MoMA Prepares for Fiscal Cliff with Kim Kardashian Look-Alike Contest at Mondrian Hotel
The Art Newspaper (Art Basel Edition) reports that the fiscal cliff, and attendant economic uncertainty if anything, has been good for sales of high-end art at the Art Basel Miami Beach art fair this week. Melanie Gerlis, Gareth Harris and Riah Pryor interviewed collectors and dealers who felt that the looming tax uncertainty for the wealthiest Americans was driving a perceived flight towards art as a solid investment. saying that collectors were “using art as a medium-term store of value while other potential investments are proving volatile.”
On Thursday The Whitney Museum announced three curators for the 2014 Whitney Biennial: Tate Modern film curator Stuart Comer, curator of film at Tate modern, Institute of Contemporary Art Philadelphia associate curator Anthony Elms assistant curator at the Institute of Contemporary Art Philadelphia, and Michelle Grabner, chair of the painting and drawing department at the School of the Art Institute of Chicago, will select the artists and works for the museum’s 77th bi-annual. Each of the three will curate a floor of the exhibition, advised by the Whitney’s staff curators Elisabeth Sussman and Jay Sanders. The show opens in March 2014
Art critic Jerry Saltz has gotten the collecting bug- but, not being able to afford the seven-figure prices of the Gerhard Richter paintings he craved, instead challenged artists to fake one for him. He details his trials and eventual success at commissioning a satisfyingly Richterian abstraction for $155, and the promise and challenge of what he calls “little dick art” in New York Magazine. “I’ve got a Kara Walker cutout on order. Calders, Duchamps, Rothkos are all on the way. My wife is worried. So am I.”
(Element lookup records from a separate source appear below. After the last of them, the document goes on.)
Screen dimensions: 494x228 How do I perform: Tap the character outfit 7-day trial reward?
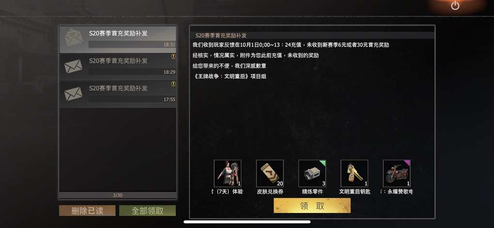pos(228,173)
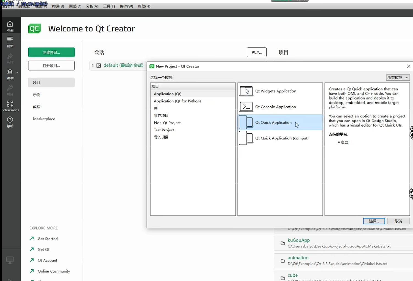Screen dimensions: 413x281
Task: Select Non-Qt Project category
Action: (x=167, y=123)
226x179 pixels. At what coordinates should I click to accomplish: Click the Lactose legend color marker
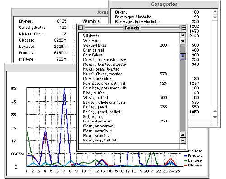[186, 160]
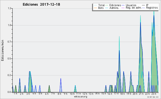This screenshot has width=161, height=99.
Task: Click the 3 h axis label
Action: pos(28,94)
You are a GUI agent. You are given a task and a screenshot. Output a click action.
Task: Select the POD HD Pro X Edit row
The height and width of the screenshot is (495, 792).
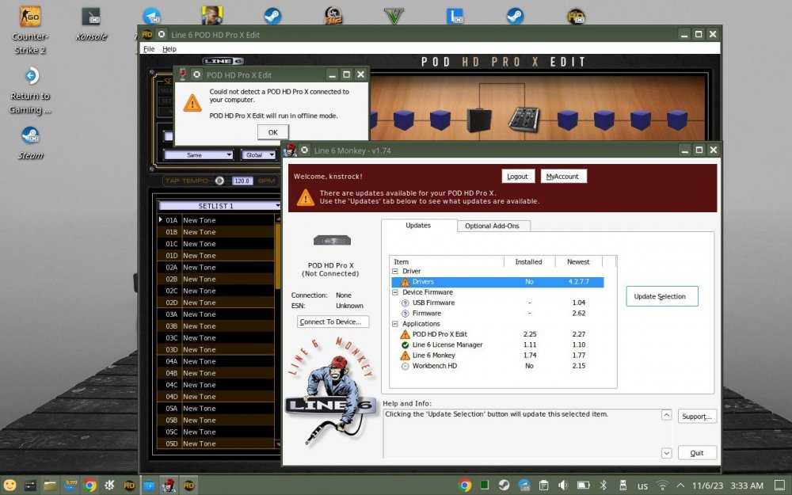point(440,334)
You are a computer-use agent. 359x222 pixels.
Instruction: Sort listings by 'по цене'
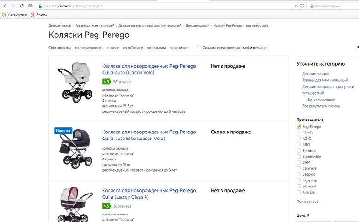coord(112,48)
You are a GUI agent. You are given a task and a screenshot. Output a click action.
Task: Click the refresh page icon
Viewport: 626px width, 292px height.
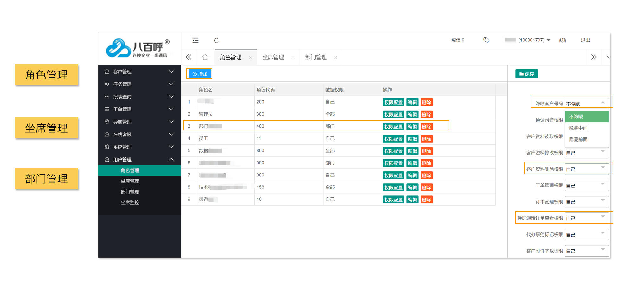pyautogui.click(x=217, y=40)
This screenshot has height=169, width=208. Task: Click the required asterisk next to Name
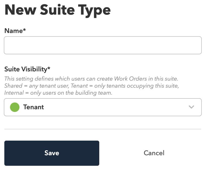[24, 30]
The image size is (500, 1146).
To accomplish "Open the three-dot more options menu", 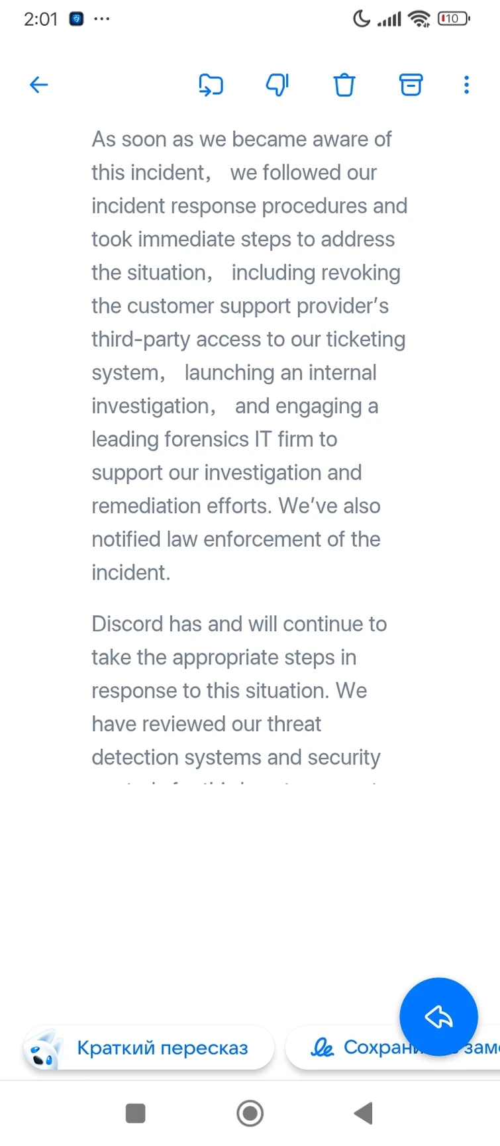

Intrepid local TV news reporters tracked Uriel Landeros to Monterrey, where he is hiding out from charges of felony graffiti and criminal mischief in Houston after allegedly spray painting over Picasso’s Woman in Red Armchair at the Menil Collection. In a brief interview with KPRC TV’s Nefertiti Jacquez, Landeros claims association with the Occupy movement, and that his alleged action was aimed at righting wrongs and exposing the corruption of banks, government and large institutions in the United States and Mexico. Asked if he plans to return to Houston to face the charges, he said “it’s not my priority right now,” as commenters on the video froth.
In related news, the Yes Men, also claiming affinity with the Occupy movement, also using direct actions to publicize their positions, but so far staying just on the right side of the law, have almost reached the $100,000 goal for the Kickstarter campaign to fund their new movie!